-- 阅读文本 --
════════

坑了好久的同步文件读取

2019-04-20

其他文章

字数统计: 436字 | 阅读时长≈ 1分钟

⌛️本文状态：已完结✔️

¶相关段子

分布式系统中只有两个难题：
2、确保只发送一次
1、保证消息顺序
2、确保只发送一次
——from 微博

一个程序员碰到了一个bug，他决定用多线程来解决，有线在他每个都了一bg个。u程现
——from 微博

¶问题背景

最近在做的项目里，需要python读取某个文件夹下的最新txt文件。这些txt文件是在浏览器实时下载下来的，所以文件夹中会夹杂一些tmp文件。一个挺简单的事儿，还是碰到挺多坑。

起初我用os.path.getmtime(test_report + fn)作为lists排序的key，这里得到的key是包含tmp文件的，但是在lists中我把其中的tmp文件删掉了，所以代码时常会发生找不到tmp的报错。

后来得到下面代码的雏形，只是没有第四行的flag设置。第二天中午突然想到， lists可能经过一次remove之后就退出了（因为这个lists已经改变了），而不是和之前想象中的会遍历整个lists。 下午赶紧试了一下，果然是这样，时不时报bug的代码终于消停了。

¶代码

最后改好的好用的代码为：

def new_report(rootpath):
    file_dict = {}
    lists = os.listdir(rootpath)  # 先获取文件夹内的所有文件
    flag = True
    while flag:
        for l in lists:
            if not l.endswith('.txt'):
                lists.remove(l)

════════

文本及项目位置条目
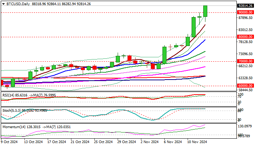Image resolution: width=255 pixels, height=146 pixels.
Task: Click the OHLC values in the chart header
Action: click(61, 4)
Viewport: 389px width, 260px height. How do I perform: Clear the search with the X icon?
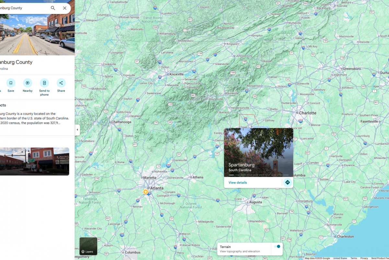click(x=65, y=8)
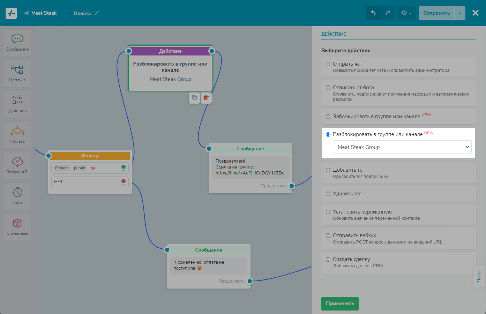Select the Добавить тег radio button
486x314 pixels.
pos(328,170)
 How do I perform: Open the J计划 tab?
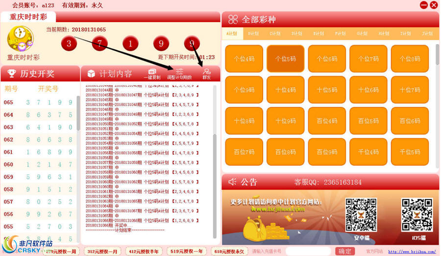click(x=427, y=34)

════════

-- 问题与任务 --
a) 在这篇关于同步文件读取的文章里，作者起初用什么作为lists排序的key？
b) 请把这篇关于同步文件读取的文章中从“分布式系统中只有两个难题：”到“简单的事儿，还是碰到挺多坑。”的这一段一字不差地抄录下来。

-- 练习答案 --
a) os.path.getmtime(test_report + fn)

b)
分布式系统中只有两个难题：
2、确保只发送一次
1、保证消息顺序
2、确保只发送一次
——from 微博

一个程序员碰到了一个bug，他决定用多线程来解决，有线在他每个都了一bg个。u程现
——from 微博

¶问题背景

最近在做的项目里，需要python读取某个文件夹下的最新txt文件。这些txt文件是在浏览器实时下载下来的，所以文件夹中会夹杂一些tmp文件。一个挺简单的事儿，还是碰到挺多坑。